Он умолк и закрыл глаза руками. Горечь и страдание отражались на его бледном и расстроенном лице. Печально, с глубоким сочувствием, смотрели молодые люди на несчастного Кулибина, не оплакивавшего даже свой разрушенный домашний очаг, созданный им без всякого расчета, с единственной надеждой найти спокойное убежище и любовь в недрах своего семейства.

Воцарилось тяжелое молчание, прерванное лакеем, доложившим, что какой-то человек желает немедленно видеть баронессу по очень важному делу. Выйдя в переднюю, Тамара с удивлением увидела посыльного со спящим ребенком на руках. Тот подал ей конверт. Взволнованная баронесса поспешно распечатала письмо, содержавшее следующие строки: «Отошли Лизу к отцу. Я передумала и не хочу таскать бесполезную тяжесть. Надя».

Щедро вознаградив посыльного, молодая женщина взяла у него ребенка. Девочка проснулась и радостно охватила ее за шею своими ручками. С ребенком на руках Тамара поспешила в гостиную.

— Поднимите голову, Петр Михайлович, — весело крикнула она. — Взгляните, я приношу к вам вашу маленькую Лизу. Благодаря Богу, мать сочла ее за обременительную обузу. Вот ее письмо.

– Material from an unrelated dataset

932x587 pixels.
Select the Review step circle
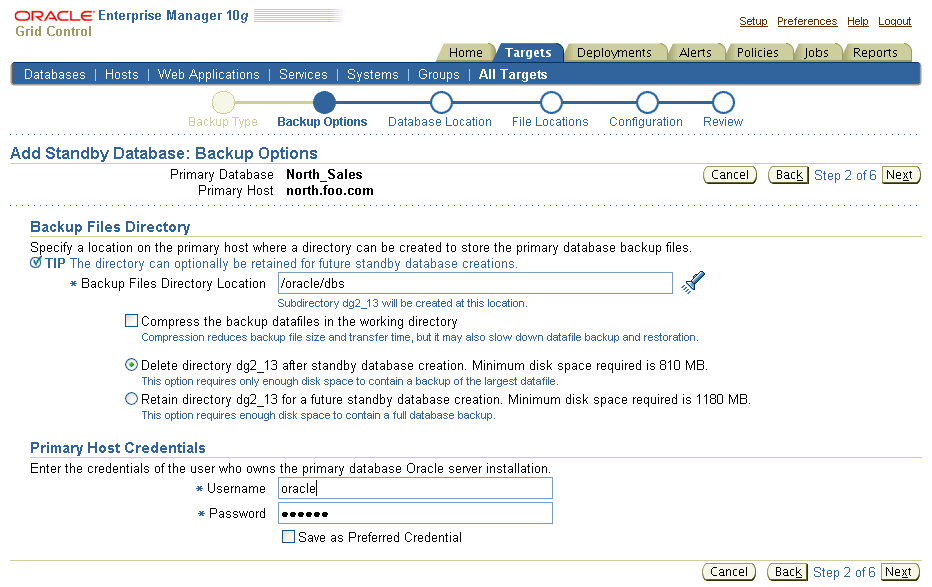722,101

Кулибин быстро выпрямился. Не взглянув даже на письмо, он схватил девочку и покрыл ее поцелуями, причем только молчаливая слеза, скатившаяся на его бороду, говорила о том, сколько горести накопилось в его сердце. Поговорив еще около часа, полковник простился с любезными хозяевами, оставив их под влиянием грустного впечатления. Молодая женщина только и думала об этом несчастном человеке и горьком чувстве, которое он должен был испытывать, возвратясь в свой опустевший дом, так позорно брошенный его недостойной супругой.

На следующий день, вечером, раздевая свою хозяйку, Фанни рассказала, что к ней приходила горничная Кулибиной, с которой она хорошо знакома, и просила рекомендовать в какое-нибудь место, так как полковник отказал ей. От этой девушки она узнала, что бегство Нади было уже известно всей прислуге. Возвратившись в бешенстве домой, Кулибина тотчас же послала свою горничную заложить бриллианты и дорогие образа. Кроме того, она заняла сто рублей у швейцара и семьдесят пять у кухарки. Ни для кого не было тайной, что она уехала к графу Ружемону. Этот рассказ произвел отталкивающее впечатление на Тамару, хотя, в то же время, ей очень интересно было узнать, чем кончится вся эта история для Нади и графа.